Mechanical and Civil Engineering Seminar: PhD Thesis Defense

Abstract:

Advancements in 3D printing and material synthesis with highly controlled geometries have enabled the creation of structured media, engineered materials with patterned micro and mesoscale geometries that impart unique mechanical properties. By fine-tuning these architectures, structured materials can achieve properties beyond those of their base materials. A subcategory, structured fabrics, consists of discrete granular particles rather than continuous fibers. Their mechanical behavior is governed by jamming, a transition driven by geometric constraints, allowing them to switch between flexible and rigid states. By leveraging the interactions of the particles, structured fabrics enable tunable stiffness, global shape change, and adaptive functionalities, making them ideal for wearable, deployable, and morphing structures.

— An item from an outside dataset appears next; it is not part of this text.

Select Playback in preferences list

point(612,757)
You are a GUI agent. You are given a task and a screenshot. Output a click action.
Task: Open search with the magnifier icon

The first structured fabric study explores a topologically interlocking material (TIM) system with adjustable bending stiffness controlled by external pre-stress. The system consists of truncated tetrahedral particles connected by tensioned nylon wires, allowing stiffness to be tuned by varying wire tension. Experiments examine the effects of surface friction and interlocking angle on bending response, guided by Level Set Discrete Element Method (LS-DEM) simulations. The second design presents deployable 3D structures that fold without rigid mechanisms, offering compact storage and stable deployment. The design consists of computationally generated rigid tiles adhered to a pre-stretched elastic membrane, which transforms from a flat state and jams into a predetermined 3D shape when released. Although the designs exhibited unique mechanical properties, experimentally understanding their internal mechanics was challenging due to limited visibility of the concealed membrane upon jamming. To optimize future designs, simulations were conducted to analyze the effects of various pattern designs and folding on membrane behavior.